Source passage:
::::::::::
Anne Kabagambe: "We should aim even higher"

Anne Kabagambe, Director of Cabinet and Chief of Staff, was born in Kisoro, in southwestern Uganda. Growing up, she spent her formative years in Uganda and the United States, where she attended the University of California, San Diego, and Columbia University in New York, studying international relations and economics. Anne later pursued a second master's degree in public policy at George Washington University in Washington, DC mid-way through her career at the Bank. Anne's first job was representing the City of New York at trade and investment opportunities overseas in China, India and the Middle East.

What woman or women influenced you most in your life and career?

I've always been influenced by women who have wanted to make a difference in the political arena. So the woman who comes to mind immediately is Liberian President Ellen Johnson Sirleaf. I first met her in Abidjan, Côte d'Ivoire, after her service as Finance Minister in her country. She had this absolute confidence that there is nothing a woman cannot do; and there was no doubt in my mind that she was going to be a force to reckon with in the political future of her country.

What place does the promotion of the status of women occupy in your division/department?

There are twelve departments within the Presidency complex (UPRST), out of which five are headed by women: IACD (Integrity and Anti-Corruption), TRIB (Administrative Tribunal), OMBU (Ombudsman), SEGL (Secretary General) and SAPR (Chief of Staff and Director of Cabinet). I would be the first person to say that we should aim even higher, and that there is a lot more work to be done. But this should not simply be the promotion of women at the workplace and within their job responsibilities, but also the promotion of their overall well-being at home and with their families.

Word of advice for women today?

My advice to the women in the Bank is to read the book Lean In by the CEO of Facebook, Sheryl Sandberg. I hope this is timely advice since the book will be out on the market this coming week. Sandberg addresses the challenges faced by women in the workplace and "the invisible barriers" that hinder career progress. I would like to especially recommend the book to the members of the Women's Network who may consider setting up its own "Lean in Circle" as a support group. In my judgment, this is a modern equivalent of The Feminine Mystique by Betty Friedan, which was considered revolutionary at the time.

Nnenna Nwabufo: "We must remain humble despite the heights we attain"
::::::::::
Problems:
**a)** In the interview with Anne Kabagambe, in what city did she first meet Ellen Johnson Sirleaf?
**b)** Put this sentence from the interview with Anne Kabagambe into Spanish: "Anne's first job was representing the City of New York at trade and investment opportunities overseas in China, India and the Middle East."
**c)** Write the next part of the interview piece on women at the Bank, picking up after its last line.
This listing comes from a different source than the interview.

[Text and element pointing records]
::::::::::
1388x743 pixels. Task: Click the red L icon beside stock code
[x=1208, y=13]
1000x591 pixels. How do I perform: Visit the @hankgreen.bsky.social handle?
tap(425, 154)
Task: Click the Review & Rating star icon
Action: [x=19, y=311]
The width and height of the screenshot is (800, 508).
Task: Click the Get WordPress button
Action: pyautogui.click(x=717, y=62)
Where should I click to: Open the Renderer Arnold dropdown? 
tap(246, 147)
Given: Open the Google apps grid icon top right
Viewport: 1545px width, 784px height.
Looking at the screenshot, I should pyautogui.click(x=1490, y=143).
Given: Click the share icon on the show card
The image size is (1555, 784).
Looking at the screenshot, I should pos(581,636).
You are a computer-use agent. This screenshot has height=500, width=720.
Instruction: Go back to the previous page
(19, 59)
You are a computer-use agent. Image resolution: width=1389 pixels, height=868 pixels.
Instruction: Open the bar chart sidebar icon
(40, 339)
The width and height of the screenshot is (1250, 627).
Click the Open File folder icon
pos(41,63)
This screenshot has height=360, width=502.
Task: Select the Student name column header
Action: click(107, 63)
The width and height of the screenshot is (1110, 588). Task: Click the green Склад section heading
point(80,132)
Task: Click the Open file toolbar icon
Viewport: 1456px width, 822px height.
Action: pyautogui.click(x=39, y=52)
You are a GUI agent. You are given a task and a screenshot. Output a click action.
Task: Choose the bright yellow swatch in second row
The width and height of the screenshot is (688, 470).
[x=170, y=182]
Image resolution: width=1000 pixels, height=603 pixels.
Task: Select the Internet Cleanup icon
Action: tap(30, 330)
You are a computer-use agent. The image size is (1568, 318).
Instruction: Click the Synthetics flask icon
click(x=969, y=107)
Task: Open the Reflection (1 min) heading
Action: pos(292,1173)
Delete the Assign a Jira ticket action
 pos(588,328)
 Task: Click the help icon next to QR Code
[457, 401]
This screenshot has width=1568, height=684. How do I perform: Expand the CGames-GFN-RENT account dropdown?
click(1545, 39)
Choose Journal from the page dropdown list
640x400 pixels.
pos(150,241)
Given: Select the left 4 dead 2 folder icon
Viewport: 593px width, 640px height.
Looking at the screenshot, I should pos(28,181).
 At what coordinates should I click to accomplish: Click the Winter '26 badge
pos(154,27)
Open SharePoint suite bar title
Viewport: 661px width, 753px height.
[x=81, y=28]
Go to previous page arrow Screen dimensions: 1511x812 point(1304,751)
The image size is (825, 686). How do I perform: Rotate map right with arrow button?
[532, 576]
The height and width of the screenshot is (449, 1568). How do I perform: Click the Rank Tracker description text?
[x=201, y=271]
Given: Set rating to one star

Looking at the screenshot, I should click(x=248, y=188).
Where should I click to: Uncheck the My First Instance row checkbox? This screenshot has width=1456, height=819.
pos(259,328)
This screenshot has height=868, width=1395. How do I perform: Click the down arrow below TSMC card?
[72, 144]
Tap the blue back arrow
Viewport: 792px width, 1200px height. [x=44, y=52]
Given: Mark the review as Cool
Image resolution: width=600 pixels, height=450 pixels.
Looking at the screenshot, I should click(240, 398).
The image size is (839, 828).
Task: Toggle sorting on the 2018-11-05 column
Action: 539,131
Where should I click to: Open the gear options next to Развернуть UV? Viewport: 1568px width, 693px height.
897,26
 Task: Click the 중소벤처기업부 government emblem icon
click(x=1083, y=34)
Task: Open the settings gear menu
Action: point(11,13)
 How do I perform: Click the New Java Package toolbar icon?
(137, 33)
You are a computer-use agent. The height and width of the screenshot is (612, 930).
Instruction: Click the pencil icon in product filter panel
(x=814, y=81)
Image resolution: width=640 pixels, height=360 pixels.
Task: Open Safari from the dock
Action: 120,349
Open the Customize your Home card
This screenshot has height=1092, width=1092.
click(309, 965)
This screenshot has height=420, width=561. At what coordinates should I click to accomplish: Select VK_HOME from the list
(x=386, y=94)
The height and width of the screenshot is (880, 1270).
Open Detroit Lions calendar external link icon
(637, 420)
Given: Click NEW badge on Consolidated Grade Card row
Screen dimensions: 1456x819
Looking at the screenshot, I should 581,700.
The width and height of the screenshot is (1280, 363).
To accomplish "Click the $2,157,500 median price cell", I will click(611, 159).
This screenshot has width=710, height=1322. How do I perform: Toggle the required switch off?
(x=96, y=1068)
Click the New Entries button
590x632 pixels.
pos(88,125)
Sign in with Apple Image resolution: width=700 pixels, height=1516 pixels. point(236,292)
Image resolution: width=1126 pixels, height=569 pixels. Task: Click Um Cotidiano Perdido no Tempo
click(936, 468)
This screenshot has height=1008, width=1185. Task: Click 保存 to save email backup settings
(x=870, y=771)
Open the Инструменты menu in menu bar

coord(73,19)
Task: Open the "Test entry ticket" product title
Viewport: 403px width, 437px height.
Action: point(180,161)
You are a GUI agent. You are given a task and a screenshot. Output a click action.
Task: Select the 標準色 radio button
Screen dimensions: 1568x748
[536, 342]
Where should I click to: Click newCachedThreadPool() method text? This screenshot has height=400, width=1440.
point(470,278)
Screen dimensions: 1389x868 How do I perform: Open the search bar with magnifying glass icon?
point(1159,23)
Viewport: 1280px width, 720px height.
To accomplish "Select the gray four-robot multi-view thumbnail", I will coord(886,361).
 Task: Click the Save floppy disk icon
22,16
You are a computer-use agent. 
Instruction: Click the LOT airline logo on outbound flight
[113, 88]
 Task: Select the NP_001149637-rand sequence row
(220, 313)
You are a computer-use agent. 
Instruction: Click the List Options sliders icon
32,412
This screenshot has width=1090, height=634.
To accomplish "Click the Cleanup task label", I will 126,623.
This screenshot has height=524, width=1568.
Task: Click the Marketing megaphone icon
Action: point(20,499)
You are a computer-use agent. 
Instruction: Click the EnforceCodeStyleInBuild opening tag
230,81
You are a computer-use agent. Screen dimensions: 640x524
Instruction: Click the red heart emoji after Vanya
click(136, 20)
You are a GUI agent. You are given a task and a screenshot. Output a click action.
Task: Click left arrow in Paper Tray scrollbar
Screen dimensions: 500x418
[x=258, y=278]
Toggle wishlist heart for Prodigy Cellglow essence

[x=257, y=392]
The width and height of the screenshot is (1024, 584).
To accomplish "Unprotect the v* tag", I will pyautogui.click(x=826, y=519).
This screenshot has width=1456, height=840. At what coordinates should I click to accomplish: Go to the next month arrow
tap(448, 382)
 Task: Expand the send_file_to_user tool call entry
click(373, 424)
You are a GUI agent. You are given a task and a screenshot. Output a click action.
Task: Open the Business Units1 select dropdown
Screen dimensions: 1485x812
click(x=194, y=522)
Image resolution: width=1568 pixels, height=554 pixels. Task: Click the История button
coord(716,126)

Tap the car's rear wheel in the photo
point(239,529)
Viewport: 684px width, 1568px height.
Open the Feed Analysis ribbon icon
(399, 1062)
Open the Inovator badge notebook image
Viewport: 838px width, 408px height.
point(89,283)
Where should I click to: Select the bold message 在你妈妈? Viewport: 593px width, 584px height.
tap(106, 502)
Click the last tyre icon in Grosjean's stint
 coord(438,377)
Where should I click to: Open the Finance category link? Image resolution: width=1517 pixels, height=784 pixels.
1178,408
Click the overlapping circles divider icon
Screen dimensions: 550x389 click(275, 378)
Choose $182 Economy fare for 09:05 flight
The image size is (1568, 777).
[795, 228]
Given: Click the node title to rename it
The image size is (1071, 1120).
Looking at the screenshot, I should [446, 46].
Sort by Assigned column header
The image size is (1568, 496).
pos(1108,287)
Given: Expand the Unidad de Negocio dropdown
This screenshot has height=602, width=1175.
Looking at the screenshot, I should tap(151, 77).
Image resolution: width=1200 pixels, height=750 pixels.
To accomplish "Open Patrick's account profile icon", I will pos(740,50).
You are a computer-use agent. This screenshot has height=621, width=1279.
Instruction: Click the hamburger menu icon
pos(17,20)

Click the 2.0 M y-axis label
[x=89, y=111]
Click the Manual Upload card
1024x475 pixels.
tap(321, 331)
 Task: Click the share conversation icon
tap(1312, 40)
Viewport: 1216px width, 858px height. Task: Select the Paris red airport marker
::::::::::
Exercise answers:
**a)** Abidjan, Côte d'Ivoire.

**b)** El primer trabajo de Anne fue representar a la ciudad de Nueva York en oportunidades de comercio e inversión en el extranjero, en China, la India y Oriente Medio.

**c)**
Nnenna Nwabufo, Director of the Strategy and Budget Department, was born in Nkwerre, in Eastern Nigeria, and grew up in Enugu and Lagos, Nigeria's former capital and the country's commercial capital. Nnenna studied at the University of Lagos and Henley Management College in Henley-on-Thames, United Kingdom. She holds an MSc in Economics and an MBA. Nnenna's first professional job was with Chase Manhattan Bank in Lagos, where she started out working in Operations, reporting on letters of credit issued and paid, before moving to the Budget Department and later to the Treasury Department.

What woman or women influenced you most in your life and career?

I have been influenced both by many men and women. All around me and everywhere I go, I am influenced when I see good, humble and hard-working people.

What place does the promotion of the status of women occupy in your division/department?

Unfortunately, out of 26 staff members in COBS only four (15 per cent) of us are women.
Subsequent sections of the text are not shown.